(EXERCISE BRIEF)
What is needed is an exact copy of the lines from the one containing "Task: Click the Testimonials quote icon" through the final line of the material below.

(AVAILABLE DATA)
>>>>
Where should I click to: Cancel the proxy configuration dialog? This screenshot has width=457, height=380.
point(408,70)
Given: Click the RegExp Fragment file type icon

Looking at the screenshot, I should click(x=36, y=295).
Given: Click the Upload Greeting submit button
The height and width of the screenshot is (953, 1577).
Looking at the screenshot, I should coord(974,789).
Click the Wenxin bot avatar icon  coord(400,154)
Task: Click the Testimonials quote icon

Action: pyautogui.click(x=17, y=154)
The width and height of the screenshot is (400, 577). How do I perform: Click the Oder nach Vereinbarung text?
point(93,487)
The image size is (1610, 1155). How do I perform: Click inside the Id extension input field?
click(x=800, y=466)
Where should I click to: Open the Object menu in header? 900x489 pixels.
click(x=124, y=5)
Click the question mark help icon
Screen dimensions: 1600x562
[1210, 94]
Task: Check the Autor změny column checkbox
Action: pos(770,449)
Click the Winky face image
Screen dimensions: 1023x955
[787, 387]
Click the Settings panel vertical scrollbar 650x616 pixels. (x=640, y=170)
<<<<
(SOLUTION FOR THIS TASK)
Task: Click the Testimonials quote icon

Action: pyautogui.click(x=17, y=154)
The width and height of the screenshot is (400, 577). How do I perform: Click the Oder nach Vereinbarung text?
point(93,487)
The image size is (1610, 1155). How do I perform: Click inside the Id extension input field?
click(x=800, y=466)
Where should I click to: Open the Object menu in header? 900x489 pixels.
click(x=124, y=5)
Click the question mark help icon
Screen dimensions: 1600x562
[1210, 94]
Task: Check the Autor změny column checkbox
Action: pos(770,449)
Click the Winky face image
Screen dimensions: 1023x955
[787, 387]
Click the Settings panel vertical scrollbar 650x616 pixels. (x=640, y=170)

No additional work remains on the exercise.